Provided information
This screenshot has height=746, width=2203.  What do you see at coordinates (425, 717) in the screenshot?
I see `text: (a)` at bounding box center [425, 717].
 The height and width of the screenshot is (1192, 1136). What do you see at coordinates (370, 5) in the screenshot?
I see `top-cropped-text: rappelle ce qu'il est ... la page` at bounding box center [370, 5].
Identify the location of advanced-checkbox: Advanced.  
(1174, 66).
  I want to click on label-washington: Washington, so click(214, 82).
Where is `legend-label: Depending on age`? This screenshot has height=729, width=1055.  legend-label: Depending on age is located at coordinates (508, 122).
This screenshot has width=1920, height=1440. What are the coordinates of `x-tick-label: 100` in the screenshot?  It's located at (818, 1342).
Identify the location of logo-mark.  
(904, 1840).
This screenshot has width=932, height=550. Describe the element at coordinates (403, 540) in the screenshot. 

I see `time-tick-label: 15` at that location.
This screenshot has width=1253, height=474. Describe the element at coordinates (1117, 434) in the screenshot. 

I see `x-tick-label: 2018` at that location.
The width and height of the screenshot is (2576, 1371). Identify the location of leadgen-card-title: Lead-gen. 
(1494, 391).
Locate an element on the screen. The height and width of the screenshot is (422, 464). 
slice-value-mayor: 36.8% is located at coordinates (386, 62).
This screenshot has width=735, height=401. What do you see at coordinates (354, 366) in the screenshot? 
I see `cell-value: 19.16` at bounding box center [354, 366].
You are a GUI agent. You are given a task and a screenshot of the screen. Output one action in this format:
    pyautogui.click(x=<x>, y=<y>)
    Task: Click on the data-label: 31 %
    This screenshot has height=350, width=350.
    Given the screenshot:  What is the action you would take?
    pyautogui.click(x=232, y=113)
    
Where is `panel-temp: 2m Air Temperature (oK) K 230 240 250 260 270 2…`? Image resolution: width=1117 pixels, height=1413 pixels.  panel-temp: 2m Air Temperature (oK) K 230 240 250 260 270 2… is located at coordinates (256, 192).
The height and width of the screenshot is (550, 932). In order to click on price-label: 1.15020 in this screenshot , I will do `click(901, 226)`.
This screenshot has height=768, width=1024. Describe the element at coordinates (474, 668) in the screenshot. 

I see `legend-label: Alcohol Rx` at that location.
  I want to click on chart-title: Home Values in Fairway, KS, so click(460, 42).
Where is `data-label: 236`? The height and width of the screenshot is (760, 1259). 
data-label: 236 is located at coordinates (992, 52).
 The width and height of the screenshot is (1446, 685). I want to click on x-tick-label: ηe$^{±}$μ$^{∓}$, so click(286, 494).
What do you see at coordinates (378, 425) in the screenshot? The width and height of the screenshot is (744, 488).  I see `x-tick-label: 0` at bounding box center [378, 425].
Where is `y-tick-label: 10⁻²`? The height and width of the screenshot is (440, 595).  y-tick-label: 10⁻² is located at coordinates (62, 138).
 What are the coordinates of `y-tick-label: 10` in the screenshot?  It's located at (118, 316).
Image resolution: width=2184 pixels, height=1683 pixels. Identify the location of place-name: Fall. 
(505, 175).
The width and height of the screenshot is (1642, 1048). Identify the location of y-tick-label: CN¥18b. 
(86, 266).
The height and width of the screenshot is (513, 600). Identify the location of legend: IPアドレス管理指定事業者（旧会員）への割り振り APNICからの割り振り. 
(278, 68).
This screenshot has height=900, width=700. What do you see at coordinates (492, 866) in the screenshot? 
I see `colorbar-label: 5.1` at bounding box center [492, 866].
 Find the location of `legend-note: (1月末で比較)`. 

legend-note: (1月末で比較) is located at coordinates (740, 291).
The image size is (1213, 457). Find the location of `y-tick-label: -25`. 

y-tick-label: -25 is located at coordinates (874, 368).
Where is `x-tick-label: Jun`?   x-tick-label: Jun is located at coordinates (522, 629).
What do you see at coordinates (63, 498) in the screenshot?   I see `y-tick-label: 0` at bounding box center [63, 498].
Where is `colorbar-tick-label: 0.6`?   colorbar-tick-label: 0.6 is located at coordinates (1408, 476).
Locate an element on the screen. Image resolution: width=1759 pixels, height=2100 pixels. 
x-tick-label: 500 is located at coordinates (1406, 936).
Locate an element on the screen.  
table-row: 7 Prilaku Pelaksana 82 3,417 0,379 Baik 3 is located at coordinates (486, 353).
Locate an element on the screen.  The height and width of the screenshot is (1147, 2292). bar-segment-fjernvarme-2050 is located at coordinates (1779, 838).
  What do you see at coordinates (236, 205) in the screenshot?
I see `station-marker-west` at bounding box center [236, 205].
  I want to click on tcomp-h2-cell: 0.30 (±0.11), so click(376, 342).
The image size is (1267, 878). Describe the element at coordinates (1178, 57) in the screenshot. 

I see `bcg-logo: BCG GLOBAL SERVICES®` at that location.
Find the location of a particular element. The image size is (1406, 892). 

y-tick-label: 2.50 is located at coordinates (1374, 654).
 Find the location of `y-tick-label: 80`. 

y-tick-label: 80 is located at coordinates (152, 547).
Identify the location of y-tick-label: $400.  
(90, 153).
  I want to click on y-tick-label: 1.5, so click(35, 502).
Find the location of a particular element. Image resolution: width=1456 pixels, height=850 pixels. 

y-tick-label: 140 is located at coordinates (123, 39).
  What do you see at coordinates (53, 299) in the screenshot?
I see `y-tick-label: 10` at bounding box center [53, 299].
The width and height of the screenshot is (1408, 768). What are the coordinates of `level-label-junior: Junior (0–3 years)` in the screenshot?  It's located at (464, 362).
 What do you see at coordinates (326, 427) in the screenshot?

Task item
Can you return, unchanged, the entries between the line holding "What do you see at coordinates (378, 425)" and the line holding "What do you see at coordinates (63, 498)", inclusive?

Task response
What do you see at coordinates (378, 425) in the screenshot? The width and height of the screenshot is (744, 488).  I see `x-tick-label: 0` at bounding box center [378, 425].
Where is `y-tick-label: 10⁻²`? The height and width of the screenshot is (440, 595).  y-tick-label: 10⁻² is located at coordinates (62, 138).
 What are the coordinates of `y-tick-label: 10` in the screenshot?  It's located at (118, 316).
Image resolution: width=2184 pixels, height=1683 pixels. Identify the location of place-name: Fall. 
(505, 175).
The width and height of the screenshot is (1642, 1048). Identify the location of y-tick-label: CN¥18b. 
(86, 266).
The height and width of the screenshot is (513, 600). Identify the location of legend: IPアドレス管理指定事業者（旧会員）への割り振り APNICからの割り振り. 
(278, 68).
This screenshot has height=900, width=700. What do you see at coordinates (492, 866) in the screenshot? 
I see `colorbar-label: 5.1` at bounding box center [492, 866].
 Find the location of `legend-note: (1月末で比較)`. 

legend-note: (1月末で比較) is located at coordinates (740, 291).
The image size is (1213, 457). Find the location of `y-tick-label: -25`. 

y-tick-label: -25 is located at coordinates (874, 368).
Where is `x-tick-label: Jun`?   x-tick-label: Jun is located at coordinates (522, 629).
What do you see at coordinates (63, 498) in the screenshot?   I see `y-tick-label: 0` at bounding box center [63, 498].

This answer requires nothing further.